Where the book really got interesting though was with Richardson’s stormy relationship with Arkansas Athletics Director Frank Broyles.
As a college football fan, I’d always known Broyles as maybe the most famous coach in Arkansas history, the man who won a whole lot of games, turned the school into a Southwest Conference super-power, and was part of “The Game of the Century,” when the Hogs played Texas back in 1969. What I didn’t know though was his stormy background with race relations. Interestingly enough, the man who hired Richardson to become the first black head basketball coach in the Old South, was also the same man who took painstakingly slow steps to integrate his own football back in the 1970’s. He was also the same man who had a hot temper and short leash with his coaches (including white football coaches as well), and seemed to spend more time trying to run Richardson out of town than supporting the coach.
There is one problem with the book though, and that’s that in my opinion, it spends a bit too much time talking about outside racial issues that have nothing to do with Richardson himself. While they’re an important part of the story of the state of Arkansas and the University, I really don’t know how much they have to do with Richardson. Which is a bit disappointing, since Richardson has an interesting enough back story as it is. Between his unique upbringing, meteoric coaching rise, legendary playing style and the tragic death of his daughter, there’s plenty there for a great book.

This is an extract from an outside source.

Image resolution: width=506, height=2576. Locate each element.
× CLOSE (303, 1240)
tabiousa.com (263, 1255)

Adding an extra 30-40 pages of fluff that have nothing to do with him, only slows things down.
Regardless, read the book if you want an interesting and well-researched perspective on a misunderstood coach. Just know that you’ll have to wade through a couple chapters that have nothing to do with that story.
Aaron’s Grade: B-
Dare To Dream: Connecticut Basketball’s Remarkable March To The National Championship (1999)

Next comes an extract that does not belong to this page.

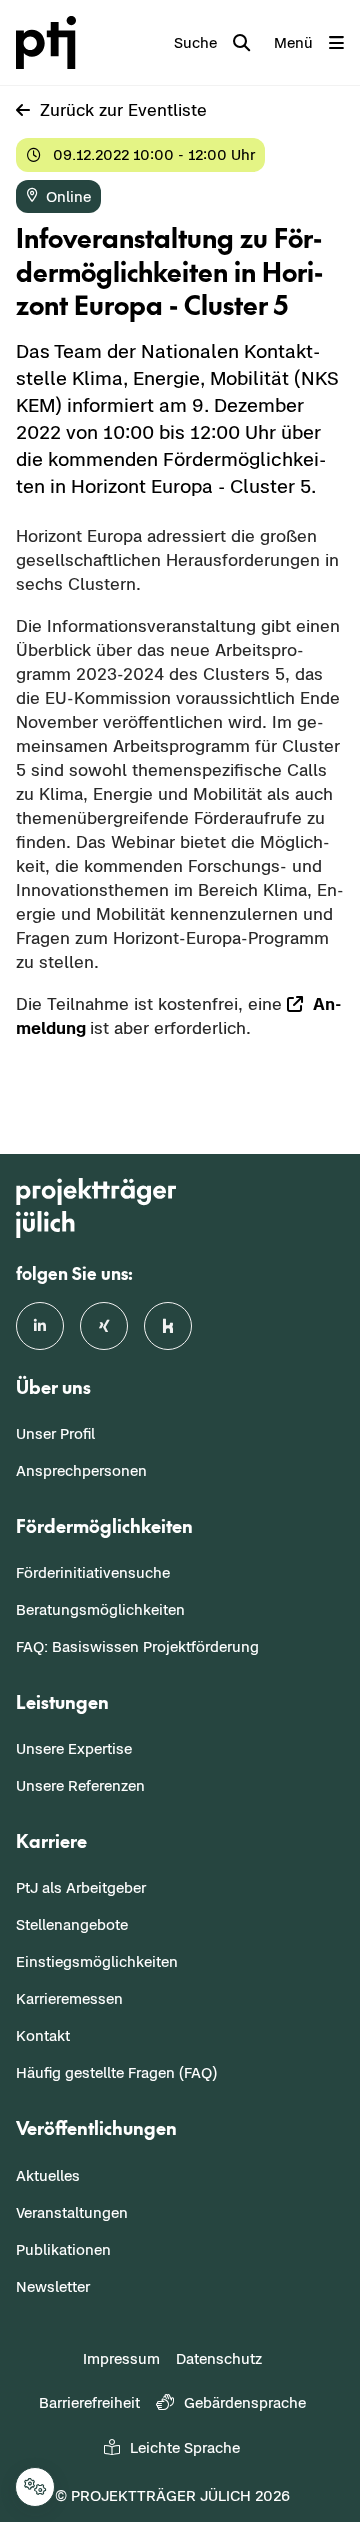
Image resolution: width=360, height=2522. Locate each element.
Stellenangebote (72, 1924)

Jim Calhoun and Leigh Montville
Alright, so this one has been sitting on my shelf forever, and since I was going out of town this past weekend, I looked forward to diving into it, and getting a background read on my favorite coach (Jim Calhoun) and my favorite team (UConn basketball). The fact that it was written by legendary sportswriter Leigh Montville only added to the effect. But after skimming it this weekend, I’ve got to be perfectly clear: I now know why it sat on my shelf for so long.
From the best I can tell, Dare To Dream, was the one of those hastily thrown together books after a championship season, when an author calls a coach and says “Hey give me a few minutes of your time, and we can both make some quick cash.” Which is apparently what they did. After all, it was sitting on my shelf, meaning that at some point I spent my own hard-earned cash on it.
But beyond a few interesting stories (about Calhoun’s first few months on the job when he slept in a cockroach infested apartment; the recruitment of Nadav Henefield from Israel etc.) there really isn’t much here. It’s Calhoun, talking about Calhoun, in Calhoun’s voice, which is great if you’re a fan like me, but kind of bland if you’re anyone else. Even if Montville had taken a few minutes to talk with Calhoun’s wife, kids, or really anyone else to give an outside perspective on the guy, it would’ve added a layer to the book that wasn’t there. Unfortunately he didn’t.
Buy the book if you love Jim Calhoun or you love UConn. Otherwise this might be one to pass on.
Aaron’s Grade: C
As the summer goes on, I’ll be back with a few more books reviews, and as I mentioned before, I encourage you to pass along any titles that you’ve enjoyed.